### What you are asked to do
The lines to be copied are those below that contain "veriyor".

==== Record extracts ====

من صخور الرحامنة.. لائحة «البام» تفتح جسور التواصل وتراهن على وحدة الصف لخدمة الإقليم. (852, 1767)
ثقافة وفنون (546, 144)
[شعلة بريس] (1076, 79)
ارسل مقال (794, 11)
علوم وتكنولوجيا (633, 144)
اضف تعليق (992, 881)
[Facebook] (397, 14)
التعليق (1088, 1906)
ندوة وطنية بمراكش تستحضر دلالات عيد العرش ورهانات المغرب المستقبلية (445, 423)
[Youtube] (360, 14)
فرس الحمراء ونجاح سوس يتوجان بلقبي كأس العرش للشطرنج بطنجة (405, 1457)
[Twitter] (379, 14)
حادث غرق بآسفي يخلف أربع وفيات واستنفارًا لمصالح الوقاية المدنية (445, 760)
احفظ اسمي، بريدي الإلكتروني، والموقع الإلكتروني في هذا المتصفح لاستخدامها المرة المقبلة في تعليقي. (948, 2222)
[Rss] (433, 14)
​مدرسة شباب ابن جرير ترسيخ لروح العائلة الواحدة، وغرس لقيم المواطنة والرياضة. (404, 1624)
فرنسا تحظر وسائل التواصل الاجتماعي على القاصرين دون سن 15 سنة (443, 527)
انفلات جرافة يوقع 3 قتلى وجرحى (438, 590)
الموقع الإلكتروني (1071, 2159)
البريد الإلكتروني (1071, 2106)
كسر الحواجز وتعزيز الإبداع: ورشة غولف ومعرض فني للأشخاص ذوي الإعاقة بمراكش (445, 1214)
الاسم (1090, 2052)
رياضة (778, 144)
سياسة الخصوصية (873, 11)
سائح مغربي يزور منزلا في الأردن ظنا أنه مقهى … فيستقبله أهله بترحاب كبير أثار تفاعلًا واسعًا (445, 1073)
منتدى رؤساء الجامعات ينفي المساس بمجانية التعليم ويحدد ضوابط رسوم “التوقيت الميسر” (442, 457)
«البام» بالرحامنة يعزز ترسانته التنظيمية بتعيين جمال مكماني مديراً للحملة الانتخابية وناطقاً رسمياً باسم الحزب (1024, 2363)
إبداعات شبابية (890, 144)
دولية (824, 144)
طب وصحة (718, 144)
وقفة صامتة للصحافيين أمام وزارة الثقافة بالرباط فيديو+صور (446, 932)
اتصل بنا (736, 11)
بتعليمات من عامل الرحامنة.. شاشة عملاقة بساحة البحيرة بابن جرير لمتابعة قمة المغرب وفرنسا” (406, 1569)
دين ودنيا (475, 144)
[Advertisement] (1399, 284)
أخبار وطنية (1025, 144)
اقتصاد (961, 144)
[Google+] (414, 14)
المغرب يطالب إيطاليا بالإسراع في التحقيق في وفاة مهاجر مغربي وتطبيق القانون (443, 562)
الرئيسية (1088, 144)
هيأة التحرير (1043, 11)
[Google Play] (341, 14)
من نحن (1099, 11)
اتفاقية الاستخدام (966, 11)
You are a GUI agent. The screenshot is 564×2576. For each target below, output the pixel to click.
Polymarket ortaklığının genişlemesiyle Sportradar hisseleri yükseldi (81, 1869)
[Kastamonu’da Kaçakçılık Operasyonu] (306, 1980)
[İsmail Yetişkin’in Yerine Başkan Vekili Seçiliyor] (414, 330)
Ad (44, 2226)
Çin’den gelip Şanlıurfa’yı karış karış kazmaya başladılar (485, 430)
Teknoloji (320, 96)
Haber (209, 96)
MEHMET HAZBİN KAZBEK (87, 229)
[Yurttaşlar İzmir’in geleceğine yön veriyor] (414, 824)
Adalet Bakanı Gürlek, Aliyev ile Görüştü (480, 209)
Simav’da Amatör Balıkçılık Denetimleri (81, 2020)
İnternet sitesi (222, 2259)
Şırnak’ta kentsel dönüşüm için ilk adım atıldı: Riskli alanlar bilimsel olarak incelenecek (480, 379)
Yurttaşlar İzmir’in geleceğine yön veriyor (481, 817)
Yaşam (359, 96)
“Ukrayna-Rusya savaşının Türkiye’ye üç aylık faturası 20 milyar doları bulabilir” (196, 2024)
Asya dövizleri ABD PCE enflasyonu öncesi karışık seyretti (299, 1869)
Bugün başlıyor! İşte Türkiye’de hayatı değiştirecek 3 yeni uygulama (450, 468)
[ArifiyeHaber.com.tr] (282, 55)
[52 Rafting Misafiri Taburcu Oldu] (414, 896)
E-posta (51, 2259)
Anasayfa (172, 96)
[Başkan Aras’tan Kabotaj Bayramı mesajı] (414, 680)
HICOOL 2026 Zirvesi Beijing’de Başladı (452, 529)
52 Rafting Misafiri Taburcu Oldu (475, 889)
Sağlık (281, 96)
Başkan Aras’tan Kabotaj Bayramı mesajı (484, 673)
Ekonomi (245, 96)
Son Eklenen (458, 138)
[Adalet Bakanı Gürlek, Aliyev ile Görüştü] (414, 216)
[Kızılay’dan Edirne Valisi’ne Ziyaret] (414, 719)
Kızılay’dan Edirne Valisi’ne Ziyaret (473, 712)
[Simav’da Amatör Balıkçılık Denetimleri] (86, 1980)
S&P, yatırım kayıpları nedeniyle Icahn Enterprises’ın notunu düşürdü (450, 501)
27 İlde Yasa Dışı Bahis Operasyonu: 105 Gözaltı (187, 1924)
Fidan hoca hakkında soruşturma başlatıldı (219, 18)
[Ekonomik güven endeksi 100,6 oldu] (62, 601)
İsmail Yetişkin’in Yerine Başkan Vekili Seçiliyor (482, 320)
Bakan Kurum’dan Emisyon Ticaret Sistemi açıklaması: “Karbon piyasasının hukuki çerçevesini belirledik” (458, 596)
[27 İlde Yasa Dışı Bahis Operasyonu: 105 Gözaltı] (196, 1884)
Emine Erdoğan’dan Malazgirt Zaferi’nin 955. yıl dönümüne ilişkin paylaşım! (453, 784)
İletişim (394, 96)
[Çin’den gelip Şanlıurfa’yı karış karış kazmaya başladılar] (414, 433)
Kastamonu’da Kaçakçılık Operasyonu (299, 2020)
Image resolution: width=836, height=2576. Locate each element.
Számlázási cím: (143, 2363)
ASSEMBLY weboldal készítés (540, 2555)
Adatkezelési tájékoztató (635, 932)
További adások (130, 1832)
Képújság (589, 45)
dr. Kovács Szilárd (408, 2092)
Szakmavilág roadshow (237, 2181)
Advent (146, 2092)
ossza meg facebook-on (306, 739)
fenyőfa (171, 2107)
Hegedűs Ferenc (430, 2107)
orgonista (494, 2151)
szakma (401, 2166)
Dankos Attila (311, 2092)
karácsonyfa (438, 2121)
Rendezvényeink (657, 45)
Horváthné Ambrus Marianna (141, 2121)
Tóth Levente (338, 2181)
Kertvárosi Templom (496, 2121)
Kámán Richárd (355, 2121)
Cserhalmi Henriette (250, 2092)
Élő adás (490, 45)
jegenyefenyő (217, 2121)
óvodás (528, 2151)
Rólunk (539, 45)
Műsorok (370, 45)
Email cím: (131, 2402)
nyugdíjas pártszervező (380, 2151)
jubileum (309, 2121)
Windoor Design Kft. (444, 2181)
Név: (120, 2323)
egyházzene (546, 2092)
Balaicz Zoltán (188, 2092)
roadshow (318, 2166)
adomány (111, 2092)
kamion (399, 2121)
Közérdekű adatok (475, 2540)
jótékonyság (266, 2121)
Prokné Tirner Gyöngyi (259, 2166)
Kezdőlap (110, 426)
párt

====

### Exercise solution
[Yurttaşlar İzmir’in geleceğine yön veriyor] (414, 824)
Yurttaşlar İzmir’in geleceğine yön veriyor (481, 817)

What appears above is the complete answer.